[[ Excerpted records open ]]

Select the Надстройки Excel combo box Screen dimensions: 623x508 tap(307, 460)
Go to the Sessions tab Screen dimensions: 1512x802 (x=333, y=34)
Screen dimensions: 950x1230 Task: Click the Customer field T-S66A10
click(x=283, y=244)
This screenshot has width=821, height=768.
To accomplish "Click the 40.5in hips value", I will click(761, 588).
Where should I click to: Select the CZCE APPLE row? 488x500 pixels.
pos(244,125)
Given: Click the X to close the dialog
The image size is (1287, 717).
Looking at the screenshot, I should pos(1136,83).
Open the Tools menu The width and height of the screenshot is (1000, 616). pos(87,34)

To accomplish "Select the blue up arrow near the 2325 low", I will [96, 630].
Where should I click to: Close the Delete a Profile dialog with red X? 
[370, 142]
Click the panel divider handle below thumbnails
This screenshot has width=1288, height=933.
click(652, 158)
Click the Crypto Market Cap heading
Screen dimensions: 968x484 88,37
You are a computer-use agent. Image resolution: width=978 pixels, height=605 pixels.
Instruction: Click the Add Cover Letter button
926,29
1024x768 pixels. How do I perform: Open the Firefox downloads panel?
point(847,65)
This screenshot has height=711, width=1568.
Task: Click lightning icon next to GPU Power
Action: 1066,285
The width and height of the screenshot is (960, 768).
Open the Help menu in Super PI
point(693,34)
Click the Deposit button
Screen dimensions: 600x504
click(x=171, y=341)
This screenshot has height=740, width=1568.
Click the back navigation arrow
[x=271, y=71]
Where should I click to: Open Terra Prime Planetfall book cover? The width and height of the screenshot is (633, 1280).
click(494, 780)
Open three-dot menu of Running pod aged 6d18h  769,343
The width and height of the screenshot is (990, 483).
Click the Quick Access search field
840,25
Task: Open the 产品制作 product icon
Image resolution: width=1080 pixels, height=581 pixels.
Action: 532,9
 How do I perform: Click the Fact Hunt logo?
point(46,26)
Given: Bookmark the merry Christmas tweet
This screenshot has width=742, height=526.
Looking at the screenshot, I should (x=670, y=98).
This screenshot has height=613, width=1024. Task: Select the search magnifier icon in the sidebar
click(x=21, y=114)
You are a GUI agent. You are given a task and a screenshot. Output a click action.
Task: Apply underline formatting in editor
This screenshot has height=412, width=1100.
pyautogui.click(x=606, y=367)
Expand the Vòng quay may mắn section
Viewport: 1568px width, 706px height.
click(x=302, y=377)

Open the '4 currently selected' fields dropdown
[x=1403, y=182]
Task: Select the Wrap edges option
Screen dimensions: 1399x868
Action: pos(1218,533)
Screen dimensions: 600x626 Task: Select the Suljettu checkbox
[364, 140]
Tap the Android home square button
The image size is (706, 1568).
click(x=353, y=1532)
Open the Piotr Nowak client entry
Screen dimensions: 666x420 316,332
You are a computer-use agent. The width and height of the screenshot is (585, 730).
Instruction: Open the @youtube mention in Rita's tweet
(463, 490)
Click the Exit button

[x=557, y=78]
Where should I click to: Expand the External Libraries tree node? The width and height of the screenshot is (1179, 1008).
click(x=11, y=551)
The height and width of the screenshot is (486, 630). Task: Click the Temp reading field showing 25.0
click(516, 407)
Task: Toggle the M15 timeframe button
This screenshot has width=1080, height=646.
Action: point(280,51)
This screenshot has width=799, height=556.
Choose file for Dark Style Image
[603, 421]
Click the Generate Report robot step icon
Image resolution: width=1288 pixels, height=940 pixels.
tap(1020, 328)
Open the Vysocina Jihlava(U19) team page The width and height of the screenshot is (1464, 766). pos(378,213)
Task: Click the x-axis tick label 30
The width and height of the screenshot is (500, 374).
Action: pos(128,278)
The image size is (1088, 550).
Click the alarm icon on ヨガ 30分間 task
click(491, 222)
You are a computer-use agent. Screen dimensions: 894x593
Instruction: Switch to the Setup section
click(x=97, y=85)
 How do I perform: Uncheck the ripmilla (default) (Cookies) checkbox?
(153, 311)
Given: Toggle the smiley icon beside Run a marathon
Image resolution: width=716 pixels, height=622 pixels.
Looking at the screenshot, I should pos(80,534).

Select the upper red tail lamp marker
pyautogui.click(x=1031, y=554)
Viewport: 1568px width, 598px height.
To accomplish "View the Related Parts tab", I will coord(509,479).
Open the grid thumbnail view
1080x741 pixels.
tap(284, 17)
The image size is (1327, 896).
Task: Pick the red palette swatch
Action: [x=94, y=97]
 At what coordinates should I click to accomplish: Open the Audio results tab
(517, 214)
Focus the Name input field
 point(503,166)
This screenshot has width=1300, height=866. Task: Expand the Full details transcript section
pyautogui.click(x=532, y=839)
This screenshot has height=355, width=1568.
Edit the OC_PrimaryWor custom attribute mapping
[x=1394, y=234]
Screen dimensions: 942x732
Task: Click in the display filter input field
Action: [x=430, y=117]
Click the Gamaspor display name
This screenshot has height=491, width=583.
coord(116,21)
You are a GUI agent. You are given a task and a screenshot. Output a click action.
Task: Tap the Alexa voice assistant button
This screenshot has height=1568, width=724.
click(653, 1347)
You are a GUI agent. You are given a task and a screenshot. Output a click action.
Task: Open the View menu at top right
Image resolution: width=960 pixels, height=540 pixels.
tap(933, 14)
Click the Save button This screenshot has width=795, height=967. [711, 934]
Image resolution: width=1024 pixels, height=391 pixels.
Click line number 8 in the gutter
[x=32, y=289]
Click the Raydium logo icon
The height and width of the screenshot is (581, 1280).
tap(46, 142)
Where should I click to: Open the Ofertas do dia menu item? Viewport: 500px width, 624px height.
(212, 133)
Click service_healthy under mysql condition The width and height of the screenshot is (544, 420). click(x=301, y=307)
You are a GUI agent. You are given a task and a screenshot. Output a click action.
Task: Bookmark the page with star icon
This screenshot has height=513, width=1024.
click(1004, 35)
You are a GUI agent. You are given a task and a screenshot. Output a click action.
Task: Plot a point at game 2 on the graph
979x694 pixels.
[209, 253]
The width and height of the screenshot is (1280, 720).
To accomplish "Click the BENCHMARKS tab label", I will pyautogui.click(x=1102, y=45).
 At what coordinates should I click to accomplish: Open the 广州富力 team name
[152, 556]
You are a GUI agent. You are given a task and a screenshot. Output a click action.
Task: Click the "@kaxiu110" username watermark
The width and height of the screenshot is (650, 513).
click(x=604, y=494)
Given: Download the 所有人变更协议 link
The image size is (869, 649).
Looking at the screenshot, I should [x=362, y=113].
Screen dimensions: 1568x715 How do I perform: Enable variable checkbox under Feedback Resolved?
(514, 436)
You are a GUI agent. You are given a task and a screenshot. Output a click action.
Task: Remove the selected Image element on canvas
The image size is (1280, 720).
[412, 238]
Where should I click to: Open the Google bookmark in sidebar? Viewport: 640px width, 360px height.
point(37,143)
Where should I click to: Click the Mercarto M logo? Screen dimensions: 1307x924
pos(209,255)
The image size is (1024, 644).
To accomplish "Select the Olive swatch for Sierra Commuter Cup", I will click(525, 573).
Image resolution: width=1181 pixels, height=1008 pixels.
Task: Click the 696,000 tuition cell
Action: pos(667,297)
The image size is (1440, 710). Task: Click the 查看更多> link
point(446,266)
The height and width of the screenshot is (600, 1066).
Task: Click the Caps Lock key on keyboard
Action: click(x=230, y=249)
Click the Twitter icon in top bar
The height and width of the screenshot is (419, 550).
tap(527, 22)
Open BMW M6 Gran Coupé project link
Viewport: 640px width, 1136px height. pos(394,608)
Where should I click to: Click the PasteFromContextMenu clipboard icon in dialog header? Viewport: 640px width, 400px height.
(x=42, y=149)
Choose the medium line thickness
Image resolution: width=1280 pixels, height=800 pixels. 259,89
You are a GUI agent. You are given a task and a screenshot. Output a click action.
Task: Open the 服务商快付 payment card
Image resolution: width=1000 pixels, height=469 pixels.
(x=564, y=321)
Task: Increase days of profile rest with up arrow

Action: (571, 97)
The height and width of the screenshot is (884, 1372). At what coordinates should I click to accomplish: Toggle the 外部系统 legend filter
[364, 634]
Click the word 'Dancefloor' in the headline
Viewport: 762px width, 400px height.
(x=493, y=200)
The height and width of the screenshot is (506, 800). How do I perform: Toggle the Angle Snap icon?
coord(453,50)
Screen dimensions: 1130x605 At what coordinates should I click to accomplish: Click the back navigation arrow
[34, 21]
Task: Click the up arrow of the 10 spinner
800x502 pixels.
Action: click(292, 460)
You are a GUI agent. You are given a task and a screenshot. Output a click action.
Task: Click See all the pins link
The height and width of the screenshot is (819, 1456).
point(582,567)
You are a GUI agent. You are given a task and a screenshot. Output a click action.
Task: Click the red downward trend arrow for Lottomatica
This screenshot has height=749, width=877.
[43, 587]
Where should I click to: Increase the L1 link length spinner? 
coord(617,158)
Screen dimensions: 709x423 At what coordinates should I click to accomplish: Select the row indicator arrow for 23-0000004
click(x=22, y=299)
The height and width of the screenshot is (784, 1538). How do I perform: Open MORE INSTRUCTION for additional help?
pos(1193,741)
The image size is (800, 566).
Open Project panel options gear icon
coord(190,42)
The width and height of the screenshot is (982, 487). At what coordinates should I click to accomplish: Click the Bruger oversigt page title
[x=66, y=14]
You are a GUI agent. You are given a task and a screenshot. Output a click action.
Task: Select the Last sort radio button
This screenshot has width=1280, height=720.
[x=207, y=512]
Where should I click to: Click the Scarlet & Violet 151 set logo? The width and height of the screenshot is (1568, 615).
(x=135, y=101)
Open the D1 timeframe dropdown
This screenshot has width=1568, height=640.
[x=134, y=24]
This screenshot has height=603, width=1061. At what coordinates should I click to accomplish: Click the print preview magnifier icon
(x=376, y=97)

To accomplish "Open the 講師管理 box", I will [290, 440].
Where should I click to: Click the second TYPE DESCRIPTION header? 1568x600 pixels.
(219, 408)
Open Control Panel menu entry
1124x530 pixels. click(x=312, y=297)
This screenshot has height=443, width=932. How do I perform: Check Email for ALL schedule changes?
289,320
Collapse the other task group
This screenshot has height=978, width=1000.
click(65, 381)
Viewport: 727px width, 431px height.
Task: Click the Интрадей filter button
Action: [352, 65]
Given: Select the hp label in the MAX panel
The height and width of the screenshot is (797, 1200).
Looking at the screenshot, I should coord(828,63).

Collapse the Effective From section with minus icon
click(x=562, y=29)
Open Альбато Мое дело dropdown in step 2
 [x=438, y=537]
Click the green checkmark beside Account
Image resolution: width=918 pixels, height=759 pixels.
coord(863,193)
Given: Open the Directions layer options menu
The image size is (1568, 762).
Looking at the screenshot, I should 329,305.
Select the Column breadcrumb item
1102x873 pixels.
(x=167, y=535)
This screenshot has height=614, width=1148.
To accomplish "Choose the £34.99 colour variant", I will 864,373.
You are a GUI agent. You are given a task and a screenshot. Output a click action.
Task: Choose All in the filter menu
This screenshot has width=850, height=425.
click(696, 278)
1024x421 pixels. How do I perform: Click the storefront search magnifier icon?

[[ Excerpted records closed ]]

Repeat word for word the lines above that run from the line containing "This screenshot has height=740, width=1568." through the line containing "Task: Open the 产品制作 product icon", both ends included, and nothing else.

* _Exercise output_
This screenshot has height=740, width=1568.
Click the back navigation arrow
[x=271, y=71]
Where should I click to: Open Terra Prime Planetfall book cover? The width and height of the screenshot is (633, 1280).
click(494, 780)
Open three-dot menu of Running pod aged 6d18h  769,343
The width and height of the screenshot is (990, 483).
Click the Quick Access search field
840,25
Task: Open the 产品制作 product icon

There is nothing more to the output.